== Extracted data ==
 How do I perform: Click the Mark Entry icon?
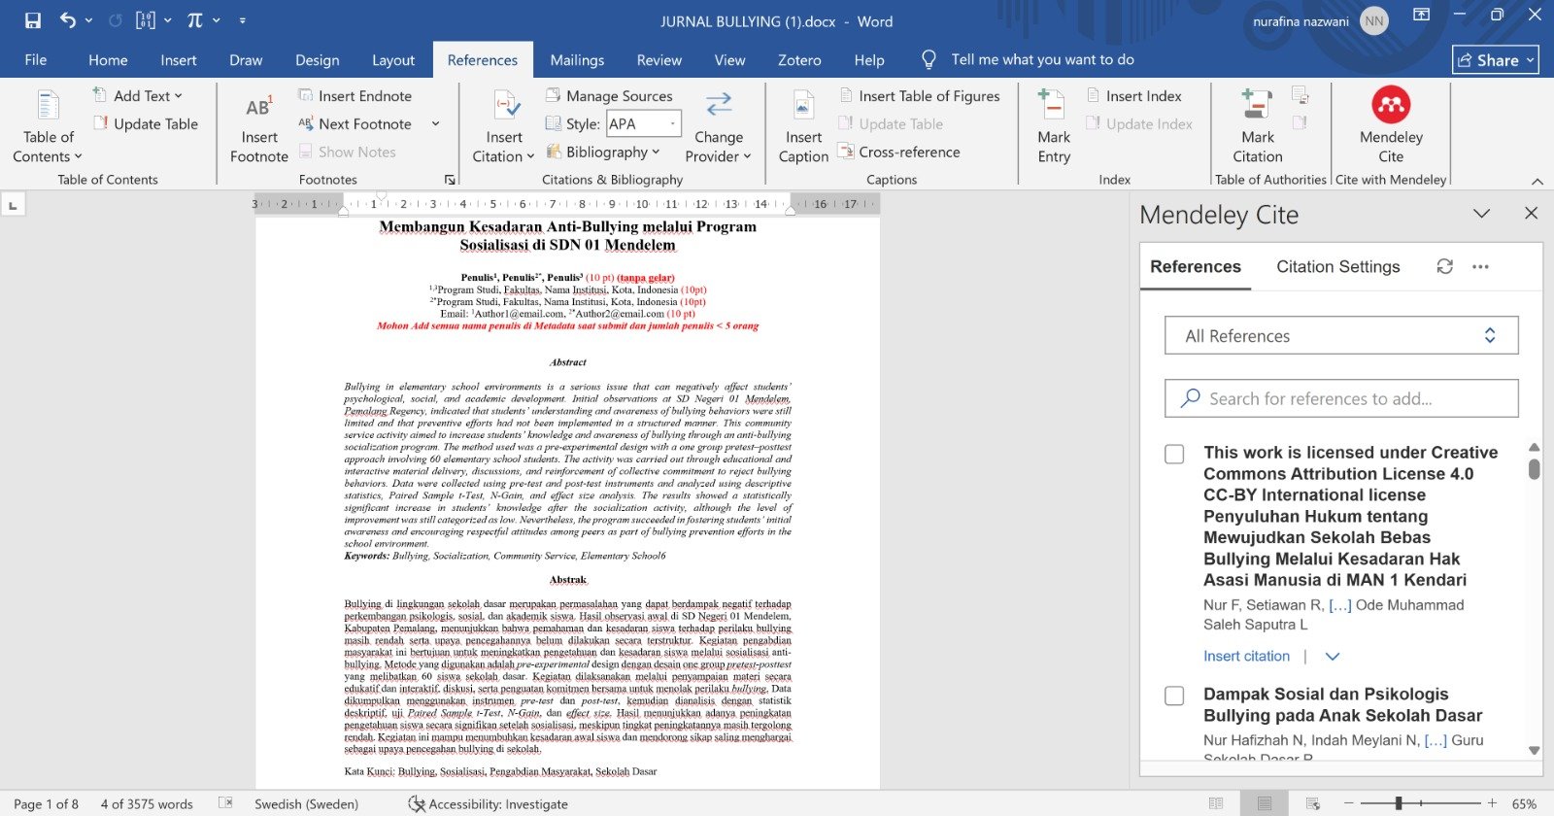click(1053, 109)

...

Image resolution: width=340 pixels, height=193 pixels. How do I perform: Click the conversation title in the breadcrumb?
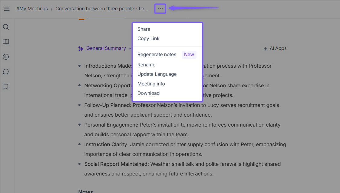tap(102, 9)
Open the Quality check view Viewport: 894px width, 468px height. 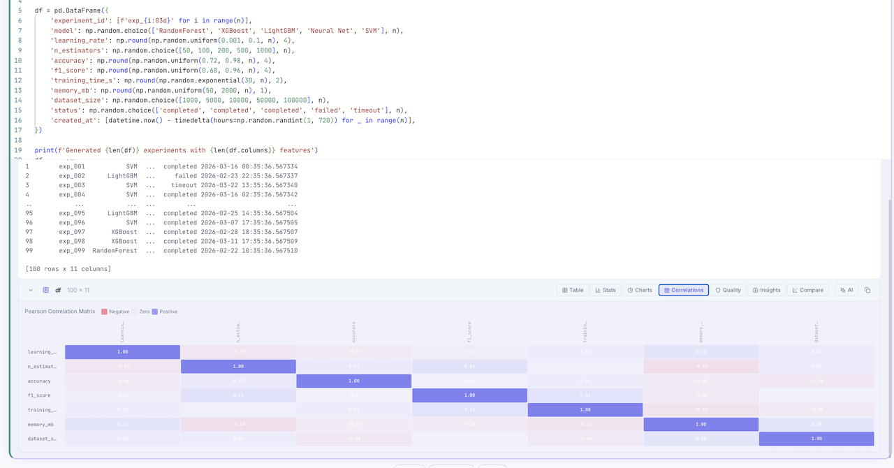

--

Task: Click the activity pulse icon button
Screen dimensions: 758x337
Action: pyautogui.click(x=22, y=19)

== Requirement ==
In the entries above, every line from the line with "Image resolution: width=340" to the line with "Open the Quality" is to be printed exactly, with both ends included and pictures excluded.

== Written solution ==
Image resolution: width=340 pixels, height=193 pixels. How do I perform: Click the conversation title in the breadcrumb?
tap(102, 9)
Open the Quality check view Viewport: 894px width, 468px height. 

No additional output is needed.